New Video Series Explains Key Issues Relating to COVID-19

Watch, learn from and share these animated videos, which help make sense of what we know (and don’t know) about the novel coronavirus

By Adam Blackwell , Product Manager Lead, ProQuest

What We Talk About When We Talk About COVID-19 is a new animated video series created by ProQuest. Our objective was to help laypeople (like many of us!) understand some of the key issues relating to the novel coronavirus, or COVID-19. The five videos have a combined running time of 33 minutes, and we encourage you to share them with your faculty, patrons, students or anyone you’d like. The videos are licensed so that you can link to or embed them without notifying or requesting permission from ProQuest.

In the first four videos, we provide the basics on what viruses are, how they replicate, and why anyone should care; explain what has made the COVID-19 virus unusual and why it has proved so disruptive; and make sense of zoonosis, asymptomatic transmission, flattening the curve and all those other concepts you keep hearing about but may not totally understand.
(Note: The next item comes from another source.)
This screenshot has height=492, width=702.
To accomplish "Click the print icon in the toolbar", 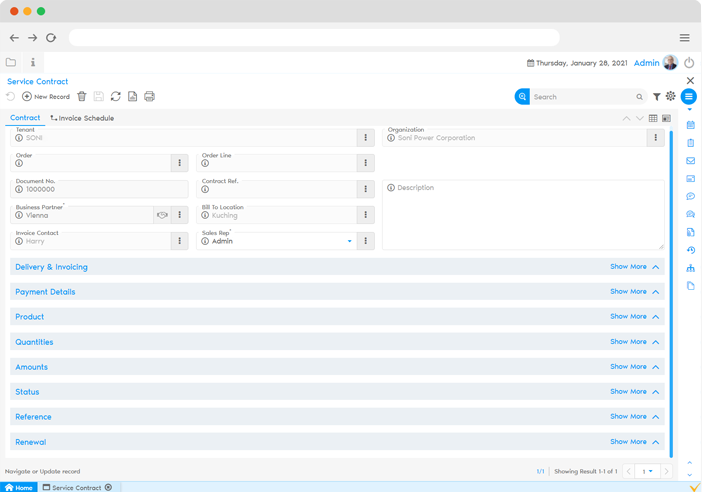I will click(149, 97).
In the fifth and final video, we move to providing some guidance on how you can judge the credibility of information on COVID-19. Ironically, it was this video – which deals with issues that we, as a company, think about all the time – that proved the most challenging. More than a month passed between the day I sat down to write the first draft and the day we finalized the script. Part of this delay stemmed from my working so closely with a colleague, Rachel Ligairi, who is the world’s most punishingly and unforgivingly thorough editor. But it also stemmed quite simply from the inherent difficulty of evaluating information about COVID-19.

Most of the topics ProQuest creates resources for are understood exhaustively. We may not understand all the details, but there are people out there who do. That’s not true of COVID-19. There are questions, including some hugely important ones, that literally no one on earth currently has answers to.
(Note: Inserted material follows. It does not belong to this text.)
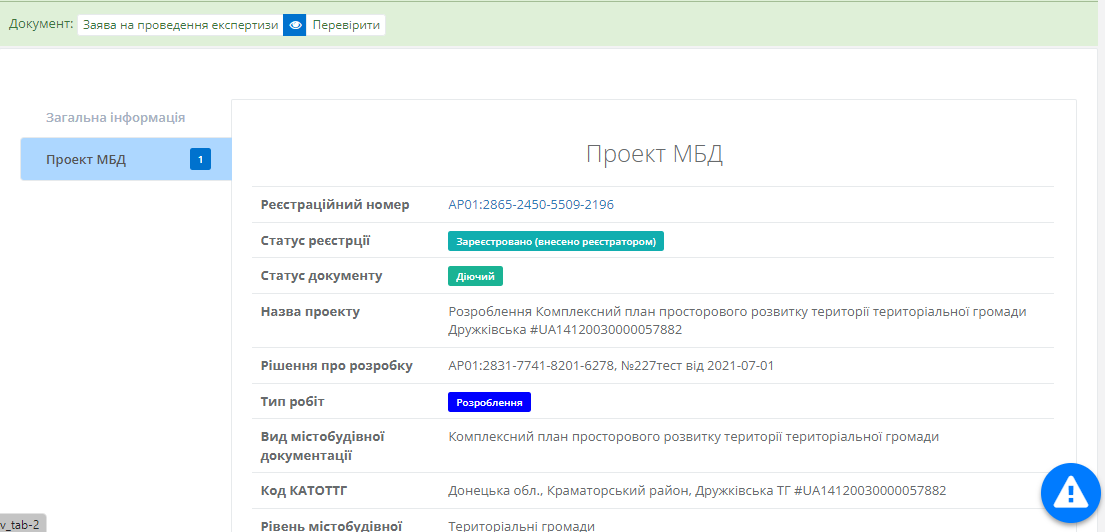Click the Статус реєстрції field label
Screen dimensions: 1105x532
(316, 241)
In the fifth video we make the point that when it comes to evaluating sources of information about COVID-19, all the usual rules apply. But, because so much remains unknown, we also suggest it’s important to accept that, at least for now, there is a limit to what even the most authoritative sources can tell us. As such, we encourage viewers to tolerate uncertainty and to get comfortable with feeling uncomfortable.
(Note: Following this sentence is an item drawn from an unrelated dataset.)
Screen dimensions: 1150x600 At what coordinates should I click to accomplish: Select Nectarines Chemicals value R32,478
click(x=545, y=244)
There are a couple of big reasons that developing skills like these is important. First, a relative comfort with uncertainty will make it easier to accept that changing recommendations from public health scientists aren’t evidence they’re “making stuff up” – but, on the contrary, are evidence that their recommendations are being driven by new data and greater knowledge of how the virus spreads. Second, the more people can accept there are facts about COVID-19 that are simply not known, the better equipped they will likely be to resist the simplistic answers offered by conspiracy theories, several of which we consider in this last video.

A message from ProQuest

ProQuest is working in collaboration with partners around the world to help our customers bridge gaps created by the changing research, teaching and learning environment. You can stay up to date on programs and resources by visiting www.proquest.com. Let us know how we can help you and users by contacting your account team or visiting https://support.proquest.com.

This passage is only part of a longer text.